Ideally, I'd like to find the "next property" first and buy it. That does several things, including taking a home sale contingency away which is a benefit in the current seller's market, as well as allowing a commitment for the "right property" when it comes along instead of having to settle for something or having to rent if our current property sells before we find something appropriate. After all...we want an appropriate home within a somewhat defined area with a shop or ability to build a shop...not a huge number of choices each day for that! I've already ruled out taking money from my IRAs to facilitate pre-purchasing other than maybe some necessary cash for down-payment. The tax impact is more than I want to sustain. Even an "expensive" temporary loan is less expensive than the tax impact. I don't have any securities that where short or long term capital gains would come into play, but unless your tax situation puts you in that lowest area for long-term gains, a loan still looks better, even at a premium rate, if you can get qualified for one. My personal preference is a separate mortgage on a new property that I would pay off once equity is realized from sale of the current property, but I might not actually pay it off right away...tax factors again and the impact of a mortgage interest deduction. Everyone's situation is different for sure. I'm actually hoping the fact that I can make my income whatever I want it to be will help with getting approval for a pre-purchase mortgage for a second property.

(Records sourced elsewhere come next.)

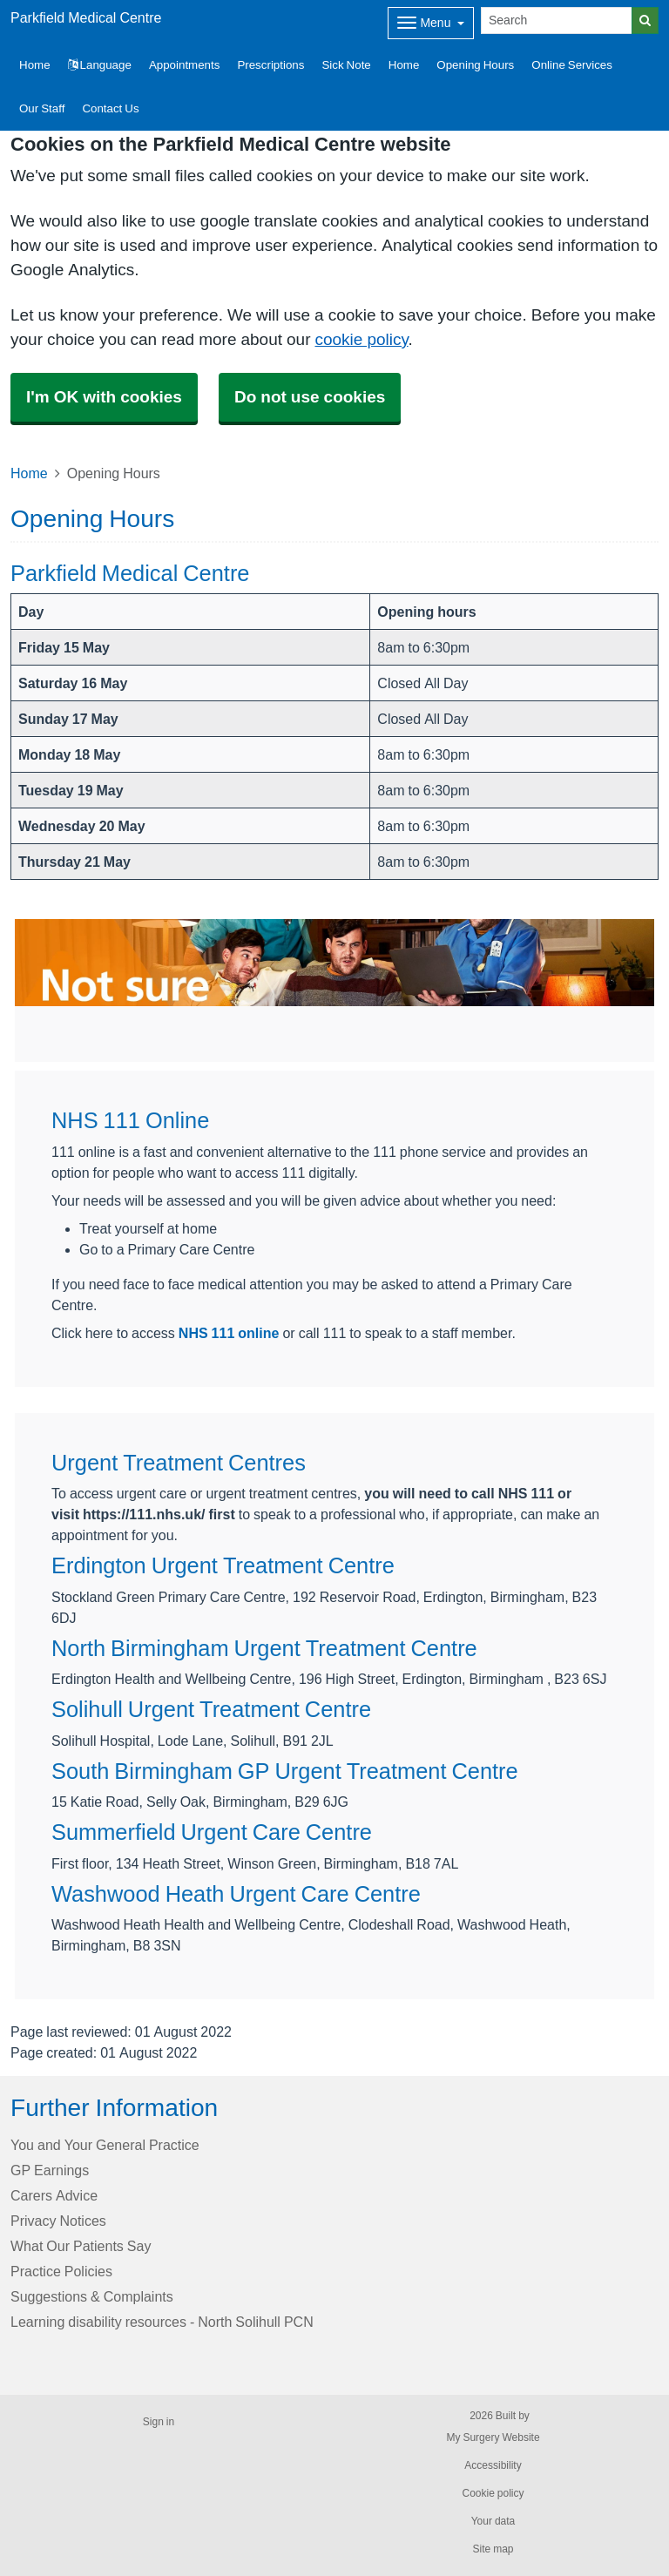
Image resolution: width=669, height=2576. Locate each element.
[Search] (556, 20)
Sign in (158, 2422)
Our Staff (41, 108)
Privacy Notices (58, 2221)
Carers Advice (54, 2195)
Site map (492, 2549)
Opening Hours (475, 65)
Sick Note (345, 65)
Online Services (571, 65)
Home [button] (35, 65)
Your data (493, 2521)
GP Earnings (49, 2170)
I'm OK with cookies (104, 397)
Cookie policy (493, 2493)
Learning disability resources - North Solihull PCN (162, 2322)
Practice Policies (61, 2271)
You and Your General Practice (104, 2145)
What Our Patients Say (80, 2246)
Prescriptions (270, 65)
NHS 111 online (229, 1333)
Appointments (184, 65)
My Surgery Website (492, 2437)
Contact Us (110, 108)
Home (404, 65)
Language (100, 65)
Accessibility (492, 2465)
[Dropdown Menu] (431, 23)
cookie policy (361, 339)
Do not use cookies (309, 397)
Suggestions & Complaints (91, 2296)
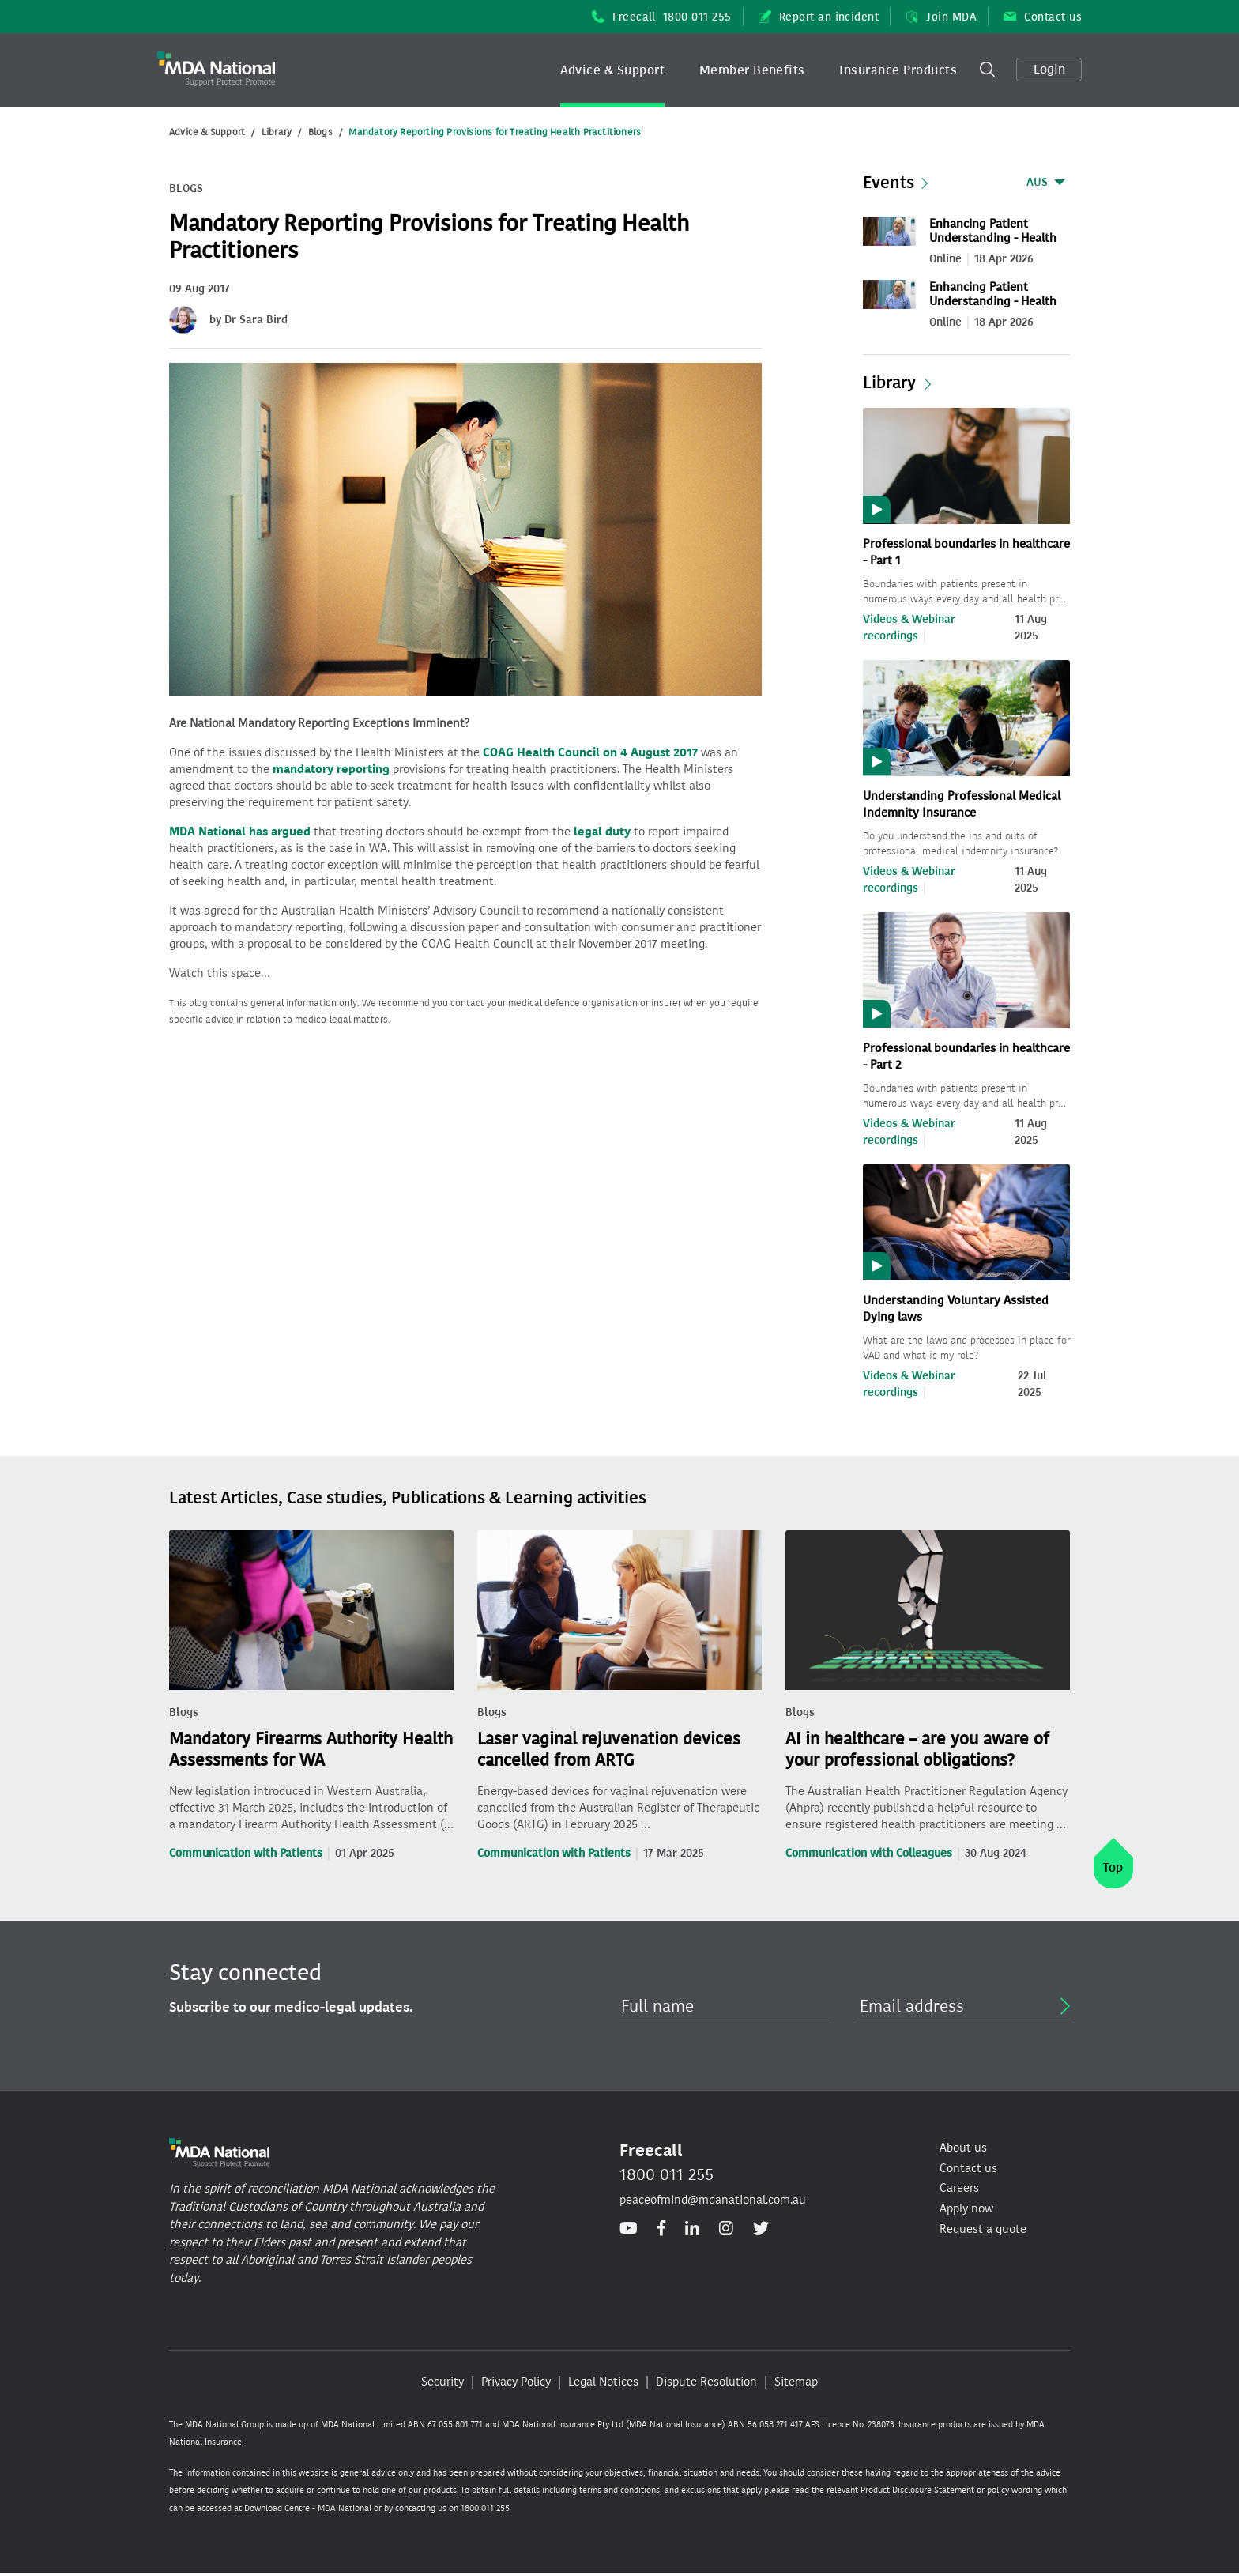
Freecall (662, 17)
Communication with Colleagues (868, 1853)
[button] (612, 70)
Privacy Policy (516, 2381)
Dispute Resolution (706, 2381)
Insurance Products (898, 70)
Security (442, 2381)
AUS (1037, 182)
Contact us (1043, 17)
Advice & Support (612, 70)
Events (888, 183)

Of course, the alternative for us is to pay folks to help with the upkeep and that may be the case with maintaining the landscaping other than the grass, at least in the short term.

Bill Dufour
12-31-2020, 3:21 PM
Check this out for low maintenance yard. There is at least twice as much green in the front yard as it used to be when my MIL lived in that city. There are companies that will spray paint your gravel or dead grass so it looks new.
Bill D.

http://suncityscenery.blogspot.com/2013/01/oakland-raiders-football-fan-house.html

Jim Becker
12-31-2020, 9:14 PM
The approximately 2 acres of lawn is easy and I have a ZTR. It's weeding the landscaping that's getting harder to do...I can't crawl around like I used to, so it means bending like I'm working a rice paddy. That's getting old faster than, um...me. :)

Bill Dufour
12-31-2020, 9:31 PM
I it easy in California. If you stop watering the lawn will stop growing and die. problem solved.
Bil lD

Jim Koepke
01-02-2021, 12:39 PM
I it easy in California. If you stop watering the lawn will stop growing and die. problem solved.
Bil lD

That doesn't work up here in Washington. We are getting close to four inches of rain this weekend and people are talking about how dry it has been this year.

That is a little known subsection of Einstein's Theory of Relativity. A bit north of me is an area of the state where less than one hundred inches of rain in a year could be a disaster.

When talking to folks who have lived up here much longer than me about people mowing lawns and yards after a rain they told me, "if you don't mow wet, you won't mow."

jtk

Bill Dufour
01-05-2021, 11:12 AM
I will add that everyone should have a Roth IRA as soon as they turn 18. Once you own one for five years you can take out money and profits tax free if you are over 59+1/2. If you are under that age you can pull money for college or to buy a house with no taxes.
The IRA does not have to be 5 years old just that you had one with some companies for the 5 years. So you can switch companies with no tax penalty.